[PROVIDED INFORMATION — start]
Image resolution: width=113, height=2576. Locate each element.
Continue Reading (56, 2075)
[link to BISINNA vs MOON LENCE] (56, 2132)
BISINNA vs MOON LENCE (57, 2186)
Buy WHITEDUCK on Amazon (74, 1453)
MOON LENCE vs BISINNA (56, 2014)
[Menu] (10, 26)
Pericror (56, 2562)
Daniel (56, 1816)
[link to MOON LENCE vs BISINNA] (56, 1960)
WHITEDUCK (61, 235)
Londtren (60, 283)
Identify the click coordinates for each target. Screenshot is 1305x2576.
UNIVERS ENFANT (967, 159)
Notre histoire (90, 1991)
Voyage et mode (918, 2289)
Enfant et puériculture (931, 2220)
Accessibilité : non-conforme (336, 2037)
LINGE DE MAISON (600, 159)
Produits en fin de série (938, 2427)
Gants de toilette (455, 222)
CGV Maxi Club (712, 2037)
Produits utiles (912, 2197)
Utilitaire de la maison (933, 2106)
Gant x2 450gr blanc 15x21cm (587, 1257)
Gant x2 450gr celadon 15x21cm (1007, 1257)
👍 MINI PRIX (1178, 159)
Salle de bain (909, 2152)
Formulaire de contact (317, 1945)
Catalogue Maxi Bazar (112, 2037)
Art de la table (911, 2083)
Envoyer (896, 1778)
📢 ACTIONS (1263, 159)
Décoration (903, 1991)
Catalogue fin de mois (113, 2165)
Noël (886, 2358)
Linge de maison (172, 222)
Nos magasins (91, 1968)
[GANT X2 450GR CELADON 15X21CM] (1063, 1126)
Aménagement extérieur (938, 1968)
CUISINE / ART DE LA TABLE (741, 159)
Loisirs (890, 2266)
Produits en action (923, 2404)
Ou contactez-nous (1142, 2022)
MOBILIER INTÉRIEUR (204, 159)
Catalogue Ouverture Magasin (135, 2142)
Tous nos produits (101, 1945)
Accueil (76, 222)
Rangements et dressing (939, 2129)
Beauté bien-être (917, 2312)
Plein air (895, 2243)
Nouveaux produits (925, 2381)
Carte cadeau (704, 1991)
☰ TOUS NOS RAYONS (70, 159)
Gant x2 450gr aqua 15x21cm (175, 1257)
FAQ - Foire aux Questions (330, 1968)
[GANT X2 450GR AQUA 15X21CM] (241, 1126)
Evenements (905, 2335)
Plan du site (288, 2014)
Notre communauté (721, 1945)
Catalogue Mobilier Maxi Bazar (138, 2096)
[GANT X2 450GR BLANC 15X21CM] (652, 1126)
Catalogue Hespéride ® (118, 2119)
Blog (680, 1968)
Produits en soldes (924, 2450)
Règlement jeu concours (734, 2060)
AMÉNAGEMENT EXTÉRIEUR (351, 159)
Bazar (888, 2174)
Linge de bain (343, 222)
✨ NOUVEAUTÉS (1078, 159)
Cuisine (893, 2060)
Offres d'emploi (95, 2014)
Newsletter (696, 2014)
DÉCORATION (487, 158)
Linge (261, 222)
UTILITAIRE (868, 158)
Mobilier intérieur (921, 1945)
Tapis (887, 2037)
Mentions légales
[PROVIDED INFORMATION — finish]
• [WORK ITEM]:
When a line in the material contains the string "link", copy that line.

• [EXERCISE RESPONSE]:
[link to BISINNA vs MOON LENCE] (56, 2132)
[link to MOON LENCE vs BISINNA] (56, 1960)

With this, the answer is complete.